Passage fourni ::
**********

Bien que je n’aie aucun goût pour les célébrations
médiatiques qui lèvent le voile brutalement sur une œuvre ou sur un écrivain
pour les rejeter ensuite dans les ténèbres extérieures des décennies durant, je
cède ici à la contagion Jules Verne. A partir d’un article et de deux
souvenirs.
L’article est signé Michel Butor, il est paru dans Le Monde du 18 mars 2005 et
l’écrivain y pointe le "brouillage de l’appréciation intellectuelle"
de Jules Verne dès la fin du XIXe siècle, brouillage dû sans doute à
son succès public et qui fit alors exclure Jules Verne du cercle des vrais
écrivains.
Ce qui me conduit tout naturellement à mon premier souvenir : cette rédaction
composée en quatrième ou en troisième et dans laquelle je citais Jules Verne.
Las, que n’avais-je écrit ! « Jules Verne ne fait pas partie des écrivains
» me notifia-t-on d'un rouge péremptoire en marge de ma copie...... Son nom
rentra alors dans ma plume scolaire mais resta dans ma tête. Et si d’aventure
j’avais eu envie de l’oublier, quelque chose m’en aurait empêchée. C’est mon
second "souvenir Jules Verne", tel que je l’ai rédigé il y a deux ou
trois ans pour le site zazieweb.fr. Le voici :
« Il est arrivé, une fois au moins, que mes deux grandes
passions, la lecture et la musique fusionnent en un alliage indestructible.

**********

Enregistrements issus d'une collecte de données:
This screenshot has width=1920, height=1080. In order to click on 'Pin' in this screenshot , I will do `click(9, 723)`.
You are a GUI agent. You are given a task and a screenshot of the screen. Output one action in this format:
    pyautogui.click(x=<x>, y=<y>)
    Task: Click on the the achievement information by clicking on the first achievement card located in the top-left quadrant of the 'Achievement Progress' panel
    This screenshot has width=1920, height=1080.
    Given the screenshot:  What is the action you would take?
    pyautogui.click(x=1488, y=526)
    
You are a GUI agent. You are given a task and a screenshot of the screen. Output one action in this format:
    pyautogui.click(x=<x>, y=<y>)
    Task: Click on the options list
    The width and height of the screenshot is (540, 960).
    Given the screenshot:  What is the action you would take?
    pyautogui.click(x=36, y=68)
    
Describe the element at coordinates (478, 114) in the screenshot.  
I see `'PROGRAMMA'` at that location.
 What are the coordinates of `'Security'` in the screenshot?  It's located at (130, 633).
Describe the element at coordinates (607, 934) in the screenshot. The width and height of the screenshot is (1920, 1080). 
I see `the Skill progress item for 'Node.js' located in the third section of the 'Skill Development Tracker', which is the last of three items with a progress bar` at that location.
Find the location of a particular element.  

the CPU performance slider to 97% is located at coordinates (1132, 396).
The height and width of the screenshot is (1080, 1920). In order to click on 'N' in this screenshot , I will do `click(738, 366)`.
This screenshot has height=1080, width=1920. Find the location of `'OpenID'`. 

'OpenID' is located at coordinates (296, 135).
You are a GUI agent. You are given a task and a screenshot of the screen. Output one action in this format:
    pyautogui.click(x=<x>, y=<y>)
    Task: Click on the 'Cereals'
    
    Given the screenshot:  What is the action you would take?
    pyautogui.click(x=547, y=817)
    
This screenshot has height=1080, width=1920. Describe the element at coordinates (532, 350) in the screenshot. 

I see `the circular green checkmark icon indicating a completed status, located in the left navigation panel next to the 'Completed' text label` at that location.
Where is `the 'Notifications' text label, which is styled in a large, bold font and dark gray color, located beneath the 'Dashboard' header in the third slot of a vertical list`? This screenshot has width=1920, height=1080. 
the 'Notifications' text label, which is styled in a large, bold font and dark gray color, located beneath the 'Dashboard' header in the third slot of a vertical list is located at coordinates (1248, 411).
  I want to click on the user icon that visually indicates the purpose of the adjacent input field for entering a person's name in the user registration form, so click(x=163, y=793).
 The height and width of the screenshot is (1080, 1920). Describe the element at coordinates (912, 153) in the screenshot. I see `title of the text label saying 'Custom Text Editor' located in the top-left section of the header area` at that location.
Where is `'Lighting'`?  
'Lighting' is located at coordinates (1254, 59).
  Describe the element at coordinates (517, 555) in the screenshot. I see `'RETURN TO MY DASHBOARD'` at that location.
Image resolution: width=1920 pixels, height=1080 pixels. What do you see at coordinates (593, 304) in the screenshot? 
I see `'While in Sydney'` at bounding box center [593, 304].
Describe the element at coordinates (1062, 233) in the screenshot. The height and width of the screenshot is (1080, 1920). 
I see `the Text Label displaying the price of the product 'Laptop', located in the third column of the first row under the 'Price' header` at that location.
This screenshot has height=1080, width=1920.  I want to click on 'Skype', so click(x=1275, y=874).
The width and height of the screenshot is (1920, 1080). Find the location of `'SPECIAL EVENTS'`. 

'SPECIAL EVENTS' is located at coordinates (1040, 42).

**********

Liste des activités ::
**a)** Indiquez si chacune de ces affirmations concorde avec le texte sur Jules Verne, par oui ou non, en citant les mots exacts qui tranchent. (i) L'article de Michel Butor a paru dans Le Monde du 18 mars 2005. (ii) L'annotation en marge de la copie était écrite en bleu. (iii) Le second souvenir a été rédigé pour le site zazieweb.fr.
**b)** Transcrivez s'il vous plaît le texte sur Jules Verne de « Ce qui me conduit » à « citais Jules Verne. ».
**c)** Poursuivez le texte sur Jules Verne après sa dernière phrase.

Résultats par tâche ::
**a)**
(i) Oui : « il est paru dans Le Monde du 18 mars 2005 ».
(ii) Non : « me notifia-t-on d'un rouge péremptoire en marge de ma copie ».
(iii) Oui : « tel que je l’ai rédigé il y a deux ou trois ans pour le site zazieweb.fr ».

**b)**
Ce qui me conduit tout naturellement à mon premier souvenir : cette rédaction
composée en quatrième ou en troisième et dans laquelle je citais Jules Verne.

**c)**
Ce souvenir remonte à ma douzième ou treizième année sans doute : je revois ma
toute petite chambre d'alors, que j'aimais tant, une sorte de refuge avec, ce
qui m'avait semblé un privilège extraordinaire, des niches dans le mur dans
lesquelles j'avais pu installer fièrement l'embryon de ma bibliothèque. La
chambre était meublée d'un petit bureau-secrétaire en bois naturel, sur lequel
je faisais mon travail de classe, d'un très grand lit d'au moins un mètre de
large et qui prenait presque toute la place ; à la tête de ce lit, un meuble
qu'on appelait une bonnetière, il faut entendre par là une petite armoire haute
d'environ deux mètres. J'y rangeai mes vêtements et j'y avais installé, faute
de place pour le mettre ailleurs, mon "pick-up", autrement dit mon
tourne-disques. Énorme avantage, la musique y prenait des résonances
extraordinaires, amplifiée qu'elle était par toute la caisse en bois de
l'armoire ! Résonances caverneuses, en somme, ce qui n'est pas sans intérêt
pour la suite de l'histoire. J'ajoute que je commençais à l'époque à recevoir
de ma grand-mère mes premiers disques de musique classique, ceux qui devaient
asseoir définitivement ma passion pour la musique en général et plus
singulièrement pour le piano.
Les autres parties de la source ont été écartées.